Regalia News – Direktorat Reserse Narkoba Polda Kalimantan Selatan berhasil mengungkap kasus penyelundupan narkotika jenis sabu seberat 43,8 kilogram yang berasal dari Malaysia dan diduga terkait jaringan antarprovinsi yang terafiliasi dengan gembong narkotika Fredy Pratama.
Kapolda Kalimantan Selatan Irjen Rosyanto Yudha Hermawan mengatakan, barang bukti sabu tersebut dikemas dalam 44 paket besar dan dibawa oleh dua kurir berinisial AG asal Jakarta dan RD asal Lampung.
Keduanya ditangkap sesaat setelah tiba di Hotel Wisata, Banjarmasin, pada Rabu (8/4/2026), dengan membawa dua koper besar berisi narkotika.
“Pengungkapan ini berawal dari informasi masyarakat terkait adanya indikasi penyelundupan narkotika dalam jumlah besar ke wilayah Banjarmasin,” ujar Kapolda, Senin (13/4/2026).
Menindaklanjuti informasi tersebut, Direktur Resnarkoba Polda Kalsel Kombes Baktiar Joko Mujiono memerintahkan tim yang dipimpin Kasubdit 3 Ditresnarkoba AKBP Ade Harri Sistriawan untuk melakukan penyelidikan.
Hasilnya, petugas berhasil melacak keberadaan kedua kurir di sebuah hotel dan langsung melakukan penangkapan.
Dari hasil pemeriksaan awal, sabu-sabu tersebut diduga berasal dari jaringan internasional yang terhubung dengan sindikat besar lintas wilayah.
Polisi kini masih melakukan pengembangan guna mengungkap jaringan yang lebih luas, termasuk kemungkinan keterlibatan pelaku lain.

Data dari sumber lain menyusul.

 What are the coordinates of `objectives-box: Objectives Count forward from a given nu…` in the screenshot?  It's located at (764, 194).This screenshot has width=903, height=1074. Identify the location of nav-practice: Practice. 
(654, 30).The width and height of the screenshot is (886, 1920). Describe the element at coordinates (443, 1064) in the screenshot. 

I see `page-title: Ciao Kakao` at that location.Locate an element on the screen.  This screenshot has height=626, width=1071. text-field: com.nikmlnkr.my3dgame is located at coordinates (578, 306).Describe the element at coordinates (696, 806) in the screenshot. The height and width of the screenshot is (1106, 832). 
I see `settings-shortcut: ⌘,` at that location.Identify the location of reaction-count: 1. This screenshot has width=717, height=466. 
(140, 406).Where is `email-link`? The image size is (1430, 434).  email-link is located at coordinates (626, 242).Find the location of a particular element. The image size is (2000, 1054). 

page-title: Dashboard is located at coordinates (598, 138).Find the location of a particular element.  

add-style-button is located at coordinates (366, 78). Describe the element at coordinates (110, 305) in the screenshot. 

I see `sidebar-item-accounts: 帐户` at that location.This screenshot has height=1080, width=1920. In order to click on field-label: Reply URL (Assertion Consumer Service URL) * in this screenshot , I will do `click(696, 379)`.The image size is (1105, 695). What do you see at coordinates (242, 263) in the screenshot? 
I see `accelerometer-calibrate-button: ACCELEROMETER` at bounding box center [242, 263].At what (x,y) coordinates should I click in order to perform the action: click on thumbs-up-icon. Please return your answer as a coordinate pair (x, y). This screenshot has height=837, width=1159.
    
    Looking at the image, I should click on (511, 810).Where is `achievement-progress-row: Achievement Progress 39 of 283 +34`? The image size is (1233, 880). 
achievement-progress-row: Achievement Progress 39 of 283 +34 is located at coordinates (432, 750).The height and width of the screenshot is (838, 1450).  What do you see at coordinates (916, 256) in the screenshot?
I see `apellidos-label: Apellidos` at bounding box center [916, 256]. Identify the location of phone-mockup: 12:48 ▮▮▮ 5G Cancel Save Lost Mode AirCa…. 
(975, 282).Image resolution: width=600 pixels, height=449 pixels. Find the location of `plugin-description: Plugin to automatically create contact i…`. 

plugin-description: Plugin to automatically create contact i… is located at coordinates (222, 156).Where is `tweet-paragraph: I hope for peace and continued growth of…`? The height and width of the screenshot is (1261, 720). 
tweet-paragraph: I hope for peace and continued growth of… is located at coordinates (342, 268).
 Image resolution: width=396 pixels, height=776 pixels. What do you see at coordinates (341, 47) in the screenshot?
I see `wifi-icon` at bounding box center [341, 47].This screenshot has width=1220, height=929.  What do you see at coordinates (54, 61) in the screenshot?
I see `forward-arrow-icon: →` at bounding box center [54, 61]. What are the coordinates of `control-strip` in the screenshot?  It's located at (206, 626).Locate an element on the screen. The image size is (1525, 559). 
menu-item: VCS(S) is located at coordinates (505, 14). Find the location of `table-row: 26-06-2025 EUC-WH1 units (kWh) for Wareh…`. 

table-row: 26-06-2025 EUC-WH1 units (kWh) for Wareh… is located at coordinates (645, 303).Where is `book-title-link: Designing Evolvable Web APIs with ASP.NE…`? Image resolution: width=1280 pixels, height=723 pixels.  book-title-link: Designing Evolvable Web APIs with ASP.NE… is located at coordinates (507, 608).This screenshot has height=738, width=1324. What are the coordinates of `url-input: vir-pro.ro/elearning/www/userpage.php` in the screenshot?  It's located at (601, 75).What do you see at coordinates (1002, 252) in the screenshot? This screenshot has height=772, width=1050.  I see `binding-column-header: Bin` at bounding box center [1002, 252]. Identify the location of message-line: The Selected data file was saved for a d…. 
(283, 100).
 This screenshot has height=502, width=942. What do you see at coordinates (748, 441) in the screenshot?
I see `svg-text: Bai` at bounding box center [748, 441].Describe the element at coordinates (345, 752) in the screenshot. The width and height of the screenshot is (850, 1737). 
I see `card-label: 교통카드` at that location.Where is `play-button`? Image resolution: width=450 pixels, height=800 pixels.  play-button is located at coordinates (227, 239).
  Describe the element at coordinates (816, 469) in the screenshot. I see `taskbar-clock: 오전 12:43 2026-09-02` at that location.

Kapolda menegaskan, pihaknya akan terus mengintensifkan pemberantasan peredaran narkotika sebagai upaya melindungi masyarakat, khususnya generasi muda, dari bahaya penyalahgunaan narkoba.
“Selain penindakan terhadap jaringan pengedar, pencegahan juga menjadi tanggung jawab bersama,” tegasnya.